FOTORELACJA #SIERPIEŃ


Sierpień był bardzo wyczekiwanym miesiącem. I nie tylko dlatego, że miało się odbyć nasze wesele. Był to miesiąc, kiedy Szyszka miał w końcu urlop, no i miał się odbyć nasz długo wyczekiwany wyjazd w góry. Przeglądając jednak zdjęcia, doszłam do wniosku, że nie ma ich w tym miesiącu za dużo. Zapewne to wina zabiegania przed weselem. Zapraszam Was jednak na małe migawki  sierpnia. 
W drodze na zakupy mam takie widoki. Czasami przystaję i tak sobie na nie patrzę


Sierpień rozpoczęliśmy weselnie. Wybraliśmy się jako goście do mojej znajomej z pracy. Cudowne miejsce, świetne wesele i piękna para młoda. Poza tym fajnie wybrać się na taką zabawę tuż przed własną uroczystością. Można się trochę już oswoić. 






A w tygodniu wybraliśmy się na ustalanie naszego menu.


Instagramowe przepisy - Drożdżówka dla leniwych - rzeczywiście robi się sama. Za drożdżówką nie przepadam, gdyż wydaje mi się mało słodkim ciastem i trochę za suchym. Ta była całkiem sympatyczna.



We wrześniu idziemy na wesele mojej kuzynki. A jeśli wesele, to musi być panieński...


Na początek wybrałyśmy się do restauracji Chleb i wino na kolację i drinka. Nie byłam bardzo głodna więc zamówiłam sałatkę z malinami, borówkami i kozim serem. Była naprawdę obłędna.

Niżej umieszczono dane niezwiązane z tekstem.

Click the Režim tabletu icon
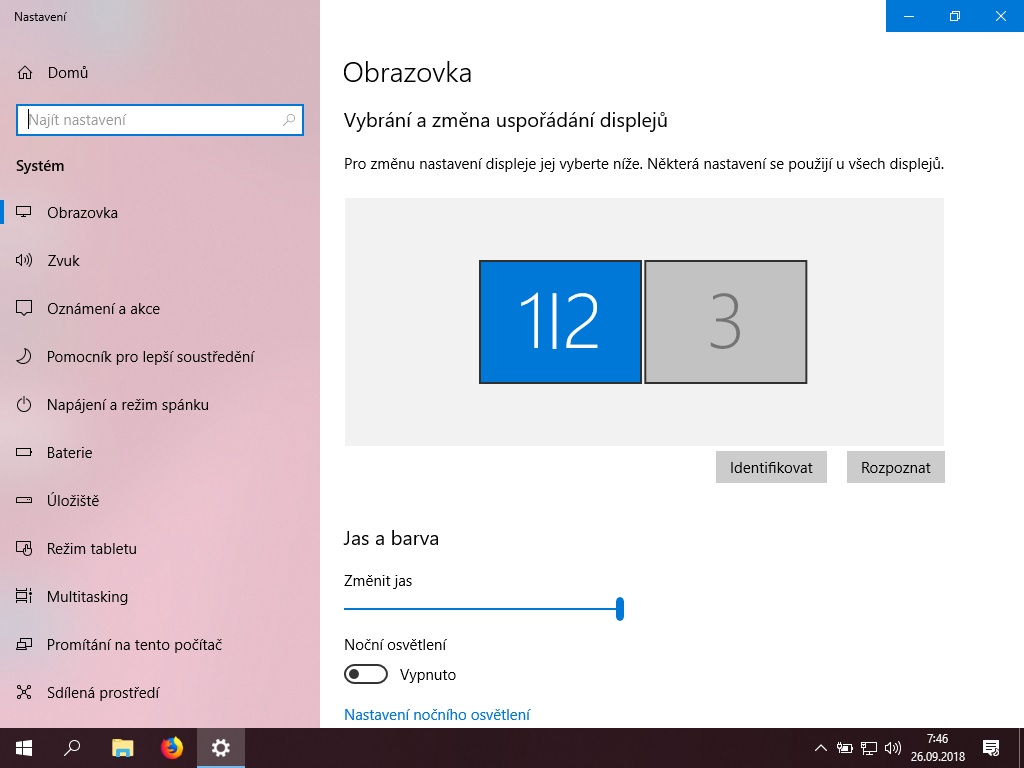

Następnie udałyśmy się tańce.





Przed weselem wybrałam się do fryzjera na odświeżenie koloru. Przy okazji zadbałyśmy o nawilżenie włosów więc siedziałam sobie w takim oto czepku. 


Moje ogródkowe, love.


Z okazji panieńskiego dostałam t-shirt, szczerze uwielbiam.


O porteramencie pisałam już tutaj <klik> lecz aby się dobrze bawić, to trzeba mieć również co przegryzać. Z mamą zatem ogarniamy ogóraski.







Odwiedziłam salon mojej dobrej znajomej, która zadbała o wszystkie niezbędne elemanty, abym w tym wyjątkowym dniu czuła się niezwykle piękna. 


Odebrałam i jest już w domu rodzinnym. 


Załatwiamy u księdza ostatnie sprawy 



W dzień wesela, gdy ja byłam u fryzjera, Szyszka odebrał bukiet. Gdy go zobaczyłam byłam zachwycona. Założenie było takie, że ma być prosty, pastelowy i przede wszystkim polny. Bukiecik pana młodego był równie piękny. 



Czas na makijaż..



Msza była dla mnie niezwykle magicznym wydarzeniem. Tutaj, zadowoleni już małżonkowie. 


Po weselu zostaliśmy na noc w hotelu. Rankiem zadowoleni, odetchnęliśmy z ulgą, że już jesteśmy po i że wszystko się udało. 


Dzień dobry. Czekamy na transport do domu .



Nasz pokój był bardzo oryginalny, gdyż mieliśmy w pokoju prysznic, a w łazience jacuzzi w kształcie serca. 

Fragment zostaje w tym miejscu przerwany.